1.一種從尿液中檢測(cè)骨骼肌微損傷標(biāo)志物肌紅蛋白的方法，其特征在于，包括以下步驟：

緩沖液配置：取0.2mol/L磷酸二氫鉀溶液與0.2mol/L氫氧化鈉溶液按體積比10:7混合，加去離子水稀釋混勻得到pH＝7.2的10mmol/L的PB緩沖液，取嗎啉乙磺酸和鹽酸溶液加入去離子水中混勻得到pH＝6.5的10mmol/L的MES緩沖液；

分散液A配置：取NiFe₂O₄-CMCS復(fù)合納米顆粒，加入EDC溶液和NHS溶液攪拌,磁分離洗滌后的納米顆粒與9.5mg/mL肌紅蛋白抗體溶液反應(yīng)，磁分離洗滌得到NiFe₂O₄-CMCS-antibody免疫磁納米顆粒，浸入保存液中，保存于0℃～5℃的冰箱中；

分散液B配置：取SNP-ZnSe/ZnS熒光納米球，加入EDC溶液和NHS溶液攪拌,磁分離洗滌后的納米球與9.5mg/mL酶標(biāo)肌紅蛋白抗體溶液反應(yīng)，磁分離洗滌得到SNP-ZnSe/ZnS-antibody免疫熒光納米球，浸入保存液中，保存于0℃～5℃的冰箱中；

標(biāo)液配置：精確稱取3份以上不同質(zhì)量的肌紅蛋白標(biāo)準(zhǔn)品分別加入不同試管中，向各試管中移取PB緩沖液振蕩溶解，配制成不同濃度的標(biāo)準(zhǔn)儲(chǔ)備液，保存于0℃～5℃的冰箱中；

標(biāo)樣檢測(cè)：按以下方法分別測(cè)定不同濃度標(biāo)準(zhǔn)儲(chǔ)備液的熒光值，取400μL標(biāo)準(zhǔn)儲(chǔ)備液用PB緩沖液稀釋至1mL，加入150μL分散液A，振蕩15min后，再加入150μL分散液B，繼續(xù)振蕩15min后，用PB緩沖液磁分離洗滌3次以上，再均勻分散于250μL的PB緩沖液中，用熒光分光光度計(jì)進(jìn)行熒光檢測(cè)得到熒光值，以標(biāo)準(zhǔn)儲(chǔ)備液的濃度為橫坐標(biāo)，對(duì)應(yīng)的熒光值為縱坐標(biāo)繪制擬合標(biāo)準(zhǔn)曲線；

樣品檢測(cè)：取中段尿液于冷凍離心機(jī)中離心10min～15min，取上清液攪拌加入硫酸銨至液體飽和，過(guò)濾得到樣品液，取350μL～380μL樣品液用PB緩沖液稀釋至1mL，加入120μL～150μL分散液A，振蕩8min～15min后，再加入120μL～150μL分散液B，振蕩8min～15min后，用PB緩沖液磁分離洗滌3次以上，再均勻分散于250μL的PB緩沖液中，進(jìn)行熒光檢測(cè)得到熒光值，將熒光值帶入標(biāo)準(zhǔn)曲線中便得到相應(yīng)的濃度值，即完成尿液中肌紅蛋白的檢測(cè)。

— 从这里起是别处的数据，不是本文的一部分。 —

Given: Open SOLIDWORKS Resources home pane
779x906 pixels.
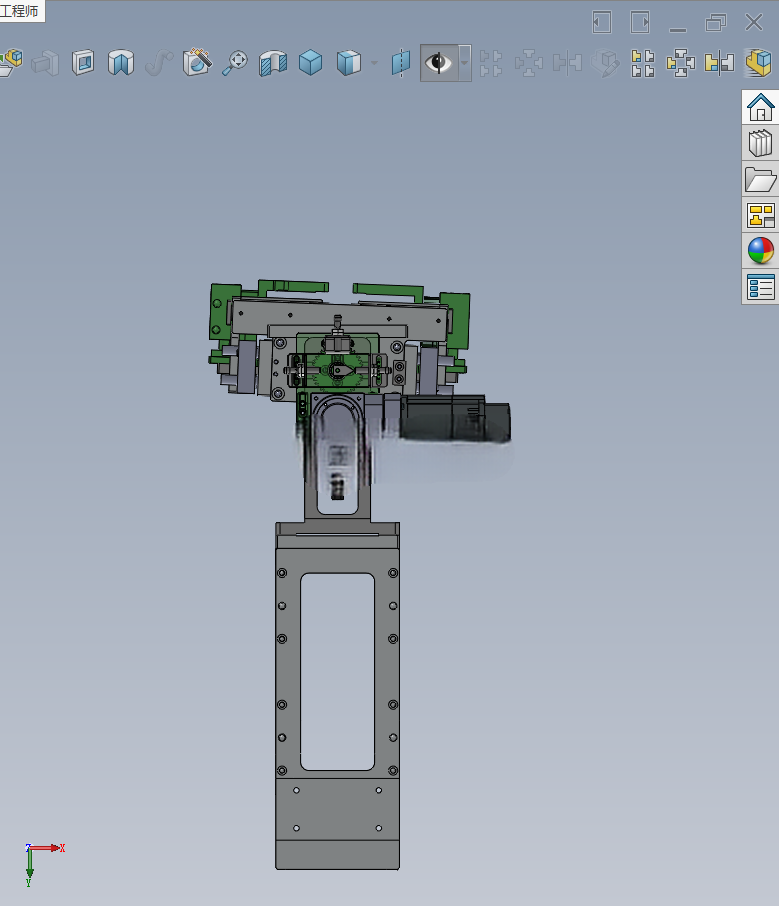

2.根據(jù)權(quán)利要求1所述的一種從尿液中檢測(cè)骨骼肌微損傷標(biāo)志物肌紅蛋白的方法，其中，所述保存液為含有0.1％BSA、0.03％吐溫-20的PB緩沖液。

3.根據(jù)權(quán)利要求2所述的一種從尿液中檢測(cè)骨骼肌微損傷標(biāo)志物肌紅蛋白的方法，其中，所述分散液A的配置方法如下：取NiFe₂O₄-CMCS用PB緩沖液磁分離洗滌3次以上后，加入2mLPB緩沖液中，配制得到濃度為10mg/mL的溶液，加入85μL0.1mol/LEDC的溶液和125μL0.1mol/L的NHS溶液，攪拌0.5h，PB緩沖液磁分離洗滌3次，再均勻分散于2mLPB緩沖液中，攪拌加入3.5μL肌紅蛋白抗體溶液，振蕩10min，靜置1h，慢速攪拌10min～15min，PB緩沖液磁分離洗滌3次，再加入2mLPB緩沖液中，加入150μL0.1mol/L鹽酸羥胺溶液攪拌1.5h，磁分離得到的NiFe₂O₄-CMCS-antibody固相產(chǎn)物，用PB緩沖液磁分離洗滌3次，浸入2mL0℃～5℃的保存液中。

4.根據(jù)權(quán)利要求3所述的一種從尿液中檢測(cè)骨骼肌微損傷標(biāo)志物肌紅蛋白的方法，其中，所述NiFe₂O₄-CMCS復(fù)合納米顆粒是以納米鐵酸鎳為核心外包覆羧甲基殼聚的多面體多孔顆粒，所述NiFe₂O₄-CMCS顆粒制備如下：將等摩爾量的羧甲基殼聚糖和NiFe₂O₄納米顆粒超聲溶于去離子水中攪拌混勻得到分散相，將聚山梨酯-80和司盤80加入礦物油混勻得到連續(xù)相，于連續(xù)相中加入分散相攪拌1.5h,再加入戊二醛反應(yīng)2.5h，過(guò)濾得到的顆粒物先后用石油醚、去離子水和乙醇洗滌，于55℃真空干燥10h～13h，得到NiFe₂O₄-CMCS納米顆粒。